## Problem to solve
Would you reproduce all of the entries below, character for character?

## Stored entries
* * * *
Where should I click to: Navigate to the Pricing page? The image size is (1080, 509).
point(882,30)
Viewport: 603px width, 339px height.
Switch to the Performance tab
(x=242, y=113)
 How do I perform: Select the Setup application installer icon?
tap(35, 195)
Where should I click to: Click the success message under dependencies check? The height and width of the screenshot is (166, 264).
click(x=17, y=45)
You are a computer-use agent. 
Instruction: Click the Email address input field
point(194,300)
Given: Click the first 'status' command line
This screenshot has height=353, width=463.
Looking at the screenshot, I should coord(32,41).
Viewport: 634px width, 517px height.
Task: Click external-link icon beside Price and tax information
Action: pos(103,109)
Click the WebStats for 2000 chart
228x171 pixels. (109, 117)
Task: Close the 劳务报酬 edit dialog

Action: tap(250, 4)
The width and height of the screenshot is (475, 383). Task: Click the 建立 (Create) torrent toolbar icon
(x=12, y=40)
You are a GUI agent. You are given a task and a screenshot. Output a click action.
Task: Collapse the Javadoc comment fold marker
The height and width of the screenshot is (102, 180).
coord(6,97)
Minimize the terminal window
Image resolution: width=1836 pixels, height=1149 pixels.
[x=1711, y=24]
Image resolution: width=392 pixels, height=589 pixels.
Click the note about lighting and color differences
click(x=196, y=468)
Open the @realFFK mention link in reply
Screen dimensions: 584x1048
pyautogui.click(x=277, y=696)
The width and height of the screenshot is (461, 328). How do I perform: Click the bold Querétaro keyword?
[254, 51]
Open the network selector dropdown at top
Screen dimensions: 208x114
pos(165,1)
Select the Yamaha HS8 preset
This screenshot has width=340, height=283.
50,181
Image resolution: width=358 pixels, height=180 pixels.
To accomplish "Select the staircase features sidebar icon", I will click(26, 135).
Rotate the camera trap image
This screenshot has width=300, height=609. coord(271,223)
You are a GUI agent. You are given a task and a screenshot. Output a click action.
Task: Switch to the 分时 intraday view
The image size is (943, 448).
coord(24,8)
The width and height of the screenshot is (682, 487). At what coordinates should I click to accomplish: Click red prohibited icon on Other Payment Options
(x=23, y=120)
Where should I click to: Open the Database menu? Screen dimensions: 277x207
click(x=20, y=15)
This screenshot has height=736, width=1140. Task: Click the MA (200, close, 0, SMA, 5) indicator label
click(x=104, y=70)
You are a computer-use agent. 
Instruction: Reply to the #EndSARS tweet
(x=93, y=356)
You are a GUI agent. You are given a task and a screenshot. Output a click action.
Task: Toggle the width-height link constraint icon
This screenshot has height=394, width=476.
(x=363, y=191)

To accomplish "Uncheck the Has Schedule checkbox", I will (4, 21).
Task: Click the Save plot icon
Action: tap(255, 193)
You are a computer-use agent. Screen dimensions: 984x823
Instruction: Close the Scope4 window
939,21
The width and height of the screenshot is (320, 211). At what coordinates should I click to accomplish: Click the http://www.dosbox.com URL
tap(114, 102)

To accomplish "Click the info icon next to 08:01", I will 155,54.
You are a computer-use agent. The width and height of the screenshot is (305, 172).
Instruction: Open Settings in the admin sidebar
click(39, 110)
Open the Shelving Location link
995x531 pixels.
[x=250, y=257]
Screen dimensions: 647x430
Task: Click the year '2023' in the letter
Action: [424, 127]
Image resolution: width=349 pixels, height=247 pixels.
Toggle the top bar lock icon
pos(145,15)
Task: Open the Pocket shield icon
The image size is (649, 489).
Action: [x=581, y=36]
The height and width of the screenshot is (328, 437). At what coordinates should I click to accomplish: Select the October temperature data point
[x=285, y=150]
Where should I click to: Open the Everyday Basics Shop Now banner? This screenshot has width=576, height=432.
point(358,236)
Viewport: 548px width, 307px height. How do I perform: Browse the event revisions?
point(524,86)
* * * *
## Exercise answer
Where should I click to: Navigate to the Pricing page? The image size is (1080, 509).
point(882,30)
Viewport: 603px width, 339px height.
Switch to the Performance tab
(x=242, y=113)
 How do I perform: Select the Setup application installer icon?
tap(35, 195)
Where should I click to: Click the success message under dependencies check? The height and width of the screenshot is (166, 264).
click(x=17, y=45)
You are a computer-use agent. 
Instruction: Click the Email address input field
point(194,300)
Given: Click the first 'status' command line
This screenshot has height=353, width=463.
Looking at the screenshot, I should coord(32,41).
Viewport: 634px width, 517px height.
Task: Click external-link icon beside Price and tax information
Action: pos(103,109)
Click the WebStats for 2000 chart
228x171 pixels. (109, 117)
Task: Close the 劳务报酬 edit dialog

Action: tap(250, 4)
The width and height of the screenshot is (475, 383). Task: Click the 建立 (Create) torrent toolbar icon
(x=12, y=40)
You are a GUI agent. You are given a task and a screenshot. Output a click action.
Task: Collapse the Javadoc comment fold marker
The height and width of the screenshot is (102, 180).
coord(6,97)
Minimize the terminal window
Image resolution: width=1836 pixels, height=1149 pixels.
[x=1711, y=24]
Image resolution: width=392 pixels, height=589 pixels.
Click the note about lighting and color differences
click(x=196, y=468)
Open the @realFFK mention link in reply
Screen dimensions: 584x1048
pyautogui.click(x=277, y=696)
The width and height of the screenshot is (461, 328). How do I perform: Click the bold Querétaro keyword?
[254, 51]
Open the network selector dropdown at top
Screen dimensions: 208x114
pos(165,1)
Select the Yamaha HS8 preset
This screenshot has width=340, height=283.
50,181
Image resolution: width=358 pixels, height=180 pixels.
To accomplish "Select the staircase features sidebar icon", I will click(26, 135).
Rotate the camera trap image
This screenshot has width=300, height=609. coord(271,223)
You are a GUI agent. You are given a task and a screenshot. Output a click action.
Task: Switch to the 分时 intraday view
The image size is (943, 448).
coord(24,8)
The width and height of the screenshot is (682, 487). At what coordinates should I click to accomplish: Click red prohibited icon on Other Payment Options
(x=23, y=120)
Where should I click to: Open the Database menu? Screen dimensions: 277x207
click(x=20, y=15)
This screenshot has height=736, width=1140. Task: Click the MA (200, close, 0, SMA, 5) indicator label
click(x=104, y=70)
You are a computer-use agent. 
Instruction: Reply to the #EndSARS tweet
(x=93, y=356)
You are a GUI agent. You are given a task and a screenshot. Output a click action.
Task: Toggle the width-height link constraint icon
This screenshot has height=394, width=476.
(x=363, y=191)

To accomplish "Uncheck the Has Schedule checkbox", I will (4, 21).
Task: Click the Save plot icon
Action: tap(255, 193)
You are a computer-use agent. Screen dimensions: 984x823
Instruction: Close the Scope4 window
939,21
The width and height of the screenshot is (320, 211). At what coordinates should I click to accomplish: Click the http://www.dosbox.com URL
tap(114, 102)

To accomplish "Click the info icon next to 08:01", I will 155,54.
You are a computer-use agent. The width and height of the screenshot is (305, 172).
Instruction: Open Settings in the admin sidebar
click(39, 110)
Open the Shelving Location link
995x531 pixels.
[x=250, y=257]
Screen dimensions: 647x430
Task: Click the year '2023' in the letter
Action: [424, 127]
Image resolution: width=349 pixels, height=247 pixels.
Toggle the top bar lock icon
pos(145,15)
Task: Open the Pocket shield icon
The image size is (649, 489).
Action: [x=581, y=36]
The height and width of the screenshot is (328, 437). At what coordinates should I click to accomplish: Select the October temperature data point
[x=285, y=150]
Where should I click to: Open the Everyday Basics Shop Now banner? This screenshot has width=576, height=432.
point(358,236)
Viewport: 548px width, 307px height. How do I perform: Browse the event revisions?
point(524,86)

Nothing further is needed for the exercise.